Zelotes confunde nomes e conduz advogado de São Paulo por engano

25/02/2016

Um erro durante as investigações da operação zelotes resultou na condução coercitiva da um advogado por engano nesta quinta-feira (25/2). O advogado Marco Antonio Biondo Pereira Mattos teve um mandado de condução coercitiva expedida contra ele, além de uma busca e apreensão em sua residência, depois de ter seu nome confundido com o do advogado Marcos Antônio Biondo, que atuou como consultor jurídico tributário da Gerdau até dezembro de 2015.

Mattos chegou a ser levado para prestar depoimento, mas foi liberado em seguida após mostrar, em uma rápida busca no Google, que não seria ele o alvo da investigado. Mattos foi acompanhado pelo advogado Domenico Donnangelo Filho, do Morais Donnangelo Toshiyuki Gonçalves Advogados (MDTG). 
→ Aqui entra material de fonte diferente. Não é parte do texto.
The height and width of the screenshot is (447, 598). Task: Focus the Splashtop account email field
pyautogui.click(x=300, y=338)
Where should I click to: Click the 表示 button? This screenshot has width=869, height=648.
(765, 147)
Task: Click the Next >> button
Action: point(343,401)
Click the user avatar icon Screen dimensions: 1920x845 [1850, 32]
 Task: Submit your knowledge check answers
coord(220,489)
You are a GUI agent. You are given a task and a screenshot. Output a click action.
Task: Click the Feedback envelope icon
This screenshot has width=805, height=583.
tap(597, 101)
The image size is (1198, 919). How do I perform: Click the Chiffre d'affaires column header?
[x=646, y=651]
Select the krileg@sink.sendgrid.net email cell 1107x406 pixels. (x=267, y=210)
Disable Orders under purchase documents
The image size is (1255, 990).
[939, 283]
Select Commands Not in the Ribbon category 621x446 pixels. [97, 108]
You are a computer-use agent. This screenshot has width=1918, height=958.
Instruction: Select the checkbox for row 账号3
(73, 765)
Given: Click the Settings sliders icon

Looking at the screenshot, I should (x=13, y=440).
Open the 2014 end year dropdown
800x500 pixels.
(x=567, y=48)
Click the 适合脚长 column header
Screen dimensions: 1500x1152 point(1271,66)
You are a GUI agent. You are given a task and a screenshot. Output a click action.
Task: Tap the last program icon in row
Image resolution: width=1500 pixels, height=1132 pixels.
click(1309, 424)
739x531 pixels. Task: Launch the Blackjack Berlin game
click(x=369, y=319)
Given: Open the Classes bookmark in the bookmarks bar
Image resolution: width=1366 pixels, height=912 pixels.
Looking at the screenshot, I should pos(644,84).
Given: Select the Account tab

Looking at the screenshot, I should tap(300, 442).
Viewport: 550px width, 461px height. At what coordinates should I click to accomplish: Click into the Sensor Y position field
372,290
Para Domenico, o erro na investigação foi grosseiro. "Apesar de ter uma pequena semelhança nos nomes, não é nada que pudesse levar ao erro", afirma. Além das diferenças nos nomes, outras questões poderiam ter sido pesquisadas antes da expedição do mandado. Enquanto o advogado que deveria ser investigado é de Porto Alegre e atua na área tributária, Mattos atua em São Paulo, na área trabalhista.

Segundo Domenico, a situação causou um profundo constrangimento para Mattos. "O erro foi tão grosseiro que os policiais desistiram da busca assim que chegaram à sua residência. No entanto, a situação causou um profundo constrangimento já que foi presenciado por vizinhos, funcionários do prédio em que mora e por sua família, inclusive o filho de 10 anos".

Operação Zelotes
Na manhã desta quinta-feira (25/2), a Polícia Federal cumpriu mais uma série de mandados de condução coercitiva e busca e apreensão relacionada à operação zelotes, que investiga um esquema de compra de decisões no Conselho de Recursos Administrativos (Carf).

O foco desta nova fase da operação é o grupo Gerdau. A suspeita é que o grupo tenha atuado no Carf para evitar o pagamento de multas que chegam a R$ 1,5 bilhão.

Estão sendo cumpridos 22 mandados de condução coercitiva e 18 de busca e apreensão em cinco cidades: Brasília, Porto Alegre, São Paulo, Rio de Janeiro e Recife. Também são feitas duas oitivas autorizadas judicialmente no complexo da Papuda, em Brasília.

De acordo com a Polícia Federal, durante as investigações foi constatada a existência de associação criminosa voltada a manipular e influenciar decisões do Carf, por meio de corrupção de conselheiros, em prol de empresas desfavorecidas em decisões administrativas condenatórias de instâncias inferiores. Algumas dessas empresas se referem ao grupo Gerdau, que também se beneficiou do esquema.

Segundo a PF, o grupo celebrou contratos com escritórios de advocacia e de consultoria, os quais, por meio de seus sócios, agiram de maneira ilícita, manipulando o andamento, a distribuição e decisões do Carf, com o objetivo ter seus recursos providos e a cobrança de tributos em seus processos canceladas.

Conforme a Polícia Federal, mesmo após a deflagração da operação, em março de 2015, o grupo Gerdau continuou praticando os crimes de advocacia administrativa, tráfico de influência, corrupção ativa e passiva, além de associação criminosa e lavagem de dinheiro.

Colaboração com as investigações
Em nota, a Gerdau informou que está colaborando integralmente com as investigações da Polícia Federal. Além disso, afirma que a empresa não concedeu qualquer autorização para que seu nome fosse utilizado em pretensas negociações ilegais, "repelindo veementemente qualquer atitude que possa ter ocorrido com esse fim".

"A Gerdau reitera, portanto, que possui rigorosos padrões éticos na condução de seus pleitos junto aos órgãos públicos e reafirma que está, como sempre esteve, à disposição das autoridades competentes para prestar os esclarecimentos que vierem a ser solicitados", encerra a nota.